As I’ve grown older, one of the best things I’ve learnt is that it’s better never to dwell. I’ve made far too many bad decisions in my life to spend the rest of it looking back on them. I’ve also made some fairly decent decisions, occasionally, and these seem to have worked out well enough for me to be gainfully employed, and in possession of a loving family (I’m willing to talk ransom to the person I stole them from).

In the last few years, with the increasing digitisation of, well, everything that I like, I’ve also become less and less of a possessions person. I ditched all but a few of my CD’s, DVD’s and books, because who can be arsed to open a plastic case anymore? I can get all of the content I need from the shiny glass covered thing that lives in my left hand. This makes life a lot easier to navigate, and the only thing that really drives me to spend money on ‘stuff’ is the fact that black t-shirts fade and shrink over time.

I have tried, over the years, not to question my decisions, because each of them have led me to the path that has me currently hunched over this keyboard, writing this bilge for you to read. When I was speaking at my wedding last year, I said then that I could happily never question any path that I had taken in life, because stood there with my beautiful wife, my wonderful children, and all of my friends, how could I? I meant it, too. Life is not for looking back on.

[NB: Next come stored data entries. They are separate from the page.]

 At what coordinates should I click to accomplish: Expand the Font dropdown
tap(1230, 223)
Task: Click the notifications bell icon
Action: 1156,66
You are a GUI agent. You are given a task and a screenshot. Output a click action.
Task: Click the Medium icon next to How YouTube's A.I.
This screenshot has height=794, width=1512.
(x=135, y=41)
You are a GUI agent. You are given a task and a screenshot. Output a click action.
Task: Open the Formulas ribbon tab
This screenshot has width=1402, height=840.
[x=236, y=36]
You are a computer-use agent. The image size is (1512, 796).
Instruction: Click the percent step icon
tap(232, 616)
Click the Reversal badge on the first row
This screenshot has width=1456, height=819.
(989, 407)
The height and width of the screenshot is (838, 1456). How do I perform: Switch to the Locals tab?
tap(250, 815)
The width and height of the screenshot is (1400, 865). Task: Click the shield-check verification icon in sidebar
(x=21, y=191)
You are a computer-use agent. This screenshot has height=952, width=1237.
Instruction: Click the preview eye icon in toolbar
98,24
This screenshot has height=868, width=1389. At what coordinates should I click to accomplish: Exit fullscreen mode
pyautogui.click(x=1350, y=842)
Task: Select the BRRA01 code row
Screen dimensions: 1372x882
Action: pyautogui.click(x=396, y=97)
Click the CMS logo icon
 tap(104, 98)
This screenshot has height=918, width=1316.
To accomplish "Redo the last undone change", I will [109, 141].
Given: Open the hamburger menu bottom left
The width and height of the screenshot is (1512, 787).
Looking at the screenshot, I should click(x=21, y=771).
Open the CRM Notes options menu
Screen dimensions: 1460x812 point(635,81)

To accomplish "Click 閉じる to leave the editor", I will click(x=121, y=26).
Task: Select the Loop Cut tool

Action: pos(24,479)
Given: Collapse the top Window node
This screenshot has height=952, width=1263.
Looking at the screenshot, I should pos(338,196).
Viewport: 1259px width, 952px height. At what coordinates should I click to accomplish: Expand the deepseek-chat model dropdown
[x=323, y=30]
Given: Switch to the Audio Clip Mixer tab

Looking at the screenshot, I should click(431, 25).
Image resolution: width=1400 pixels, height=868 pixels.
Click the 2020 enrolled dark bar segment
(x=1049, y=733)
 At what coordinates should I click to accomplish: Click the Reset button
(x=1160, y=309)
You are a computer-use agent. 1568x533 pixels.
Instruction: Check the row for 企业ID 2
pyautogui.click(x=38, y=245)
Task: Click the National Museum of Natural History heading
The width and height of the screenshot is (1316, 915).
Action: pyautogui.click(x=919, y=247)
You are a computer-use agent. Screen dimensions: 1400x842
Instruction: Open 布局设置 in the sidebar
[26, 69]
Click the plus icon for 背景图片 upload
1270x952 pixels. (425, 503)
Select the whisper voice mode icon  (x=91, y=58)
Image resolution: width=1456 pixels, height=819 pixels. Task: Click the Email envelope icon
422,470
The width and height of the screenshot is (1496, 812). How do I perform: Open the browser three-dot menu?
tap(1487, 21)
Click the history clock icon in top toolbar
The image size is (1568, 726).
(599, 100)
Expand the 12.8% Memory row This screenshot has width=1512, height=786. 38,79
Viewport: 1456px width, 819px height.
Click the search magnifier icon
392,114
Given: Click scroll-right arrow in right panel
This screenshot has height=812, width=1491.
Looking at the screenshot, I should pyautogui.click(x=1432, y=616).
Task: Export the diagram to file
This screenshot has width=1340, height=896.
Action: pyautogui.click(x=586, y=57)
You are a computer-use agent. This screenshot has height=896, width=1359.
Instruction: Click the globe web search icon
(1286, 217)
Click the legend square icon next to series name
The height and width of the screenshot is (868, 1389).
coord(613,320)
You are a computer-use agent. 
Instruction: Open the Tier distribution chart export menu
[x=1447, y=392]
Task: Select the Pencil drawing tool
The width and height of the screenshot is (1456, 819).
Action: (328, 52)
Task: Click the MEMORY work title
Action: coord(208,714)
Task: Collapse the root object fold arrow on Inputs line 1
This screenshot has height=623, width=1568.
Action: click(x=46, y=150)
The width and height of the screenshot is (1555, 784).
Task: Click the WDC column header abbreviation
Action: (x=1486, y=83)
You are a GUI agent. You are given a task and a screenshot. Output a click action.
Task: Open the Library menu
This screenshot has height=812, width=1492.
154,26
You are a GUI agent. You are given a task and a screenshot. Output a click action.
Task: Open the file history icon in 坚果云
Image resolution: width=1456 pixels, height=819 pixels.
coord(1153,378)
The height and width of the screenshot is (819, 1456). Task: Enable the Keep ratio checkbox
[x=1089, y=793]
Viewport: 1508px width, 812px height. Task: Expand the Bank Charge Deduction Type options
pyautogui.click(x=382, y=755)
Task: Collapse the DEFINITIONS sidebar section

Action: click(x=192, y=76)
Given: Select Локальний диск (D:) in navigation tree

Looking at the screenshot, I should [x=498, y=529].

There’s another thing, however. I have a terrible memory. There are whole years of my life that I could probably remember some small part of, but whole friendships, jobs, houses and even girlfriends that I have only the dimmest recollection of. I was rereading old blog posts a few months back, and was alarmed by how little of the days I actually remembered. This is, obviously, quite worrying, but perhaps not all that surprising given how much of my twenties I spent enjoying myself.

So, when my wife asked me to dig out her photos to show a visiting friend, I did the usual thing of rolling my eyes, and moaning about having to get the steps out to reach the box. I love my wife, however, so after grumbling to an agreeable amount, I went and did as I was told. As I retrieved the box, however, I saw another one. A box that the dim candlelight of memory flickered upon as being my own. I pulled it down too, and found within a treasure trove of hidden and forgotten memories.


There were diaries, from my college years. These are every bit as embarrassing to read as they should be. Photographs, from the time when you had a camera, but never when it was useful to have one. Like this. I was so pleased with this stereo that I took a photograph of it, and then had that developed. Then I kept it, and moved it from house to house.

Old writing. I have old copies of the Asian newspaper I once wrote all the content for (long story). The old music magazine that I launched and sold less than a hundred copies of, leading me to go work in a terrible call centre, when I then met my wife.

Clippings from my university newspaper. These were lovingly clipped and labelled, in the hope that they would one day secure my place on the staff of The Guardian, or Kerrang!, or wherever else I dreamed I’d end up.


Videos of my old band that I can no longer watch. Old floppy disks, the wonders of which will never be revealed. What do they contain? Old Buffy Fanfic? The greatest novel ever written? Meaningless drivel? Who knows, but I’ll spend a good week going through the box, trying to piece it all together.

So, maybe sometimes it’s not so bad to look back?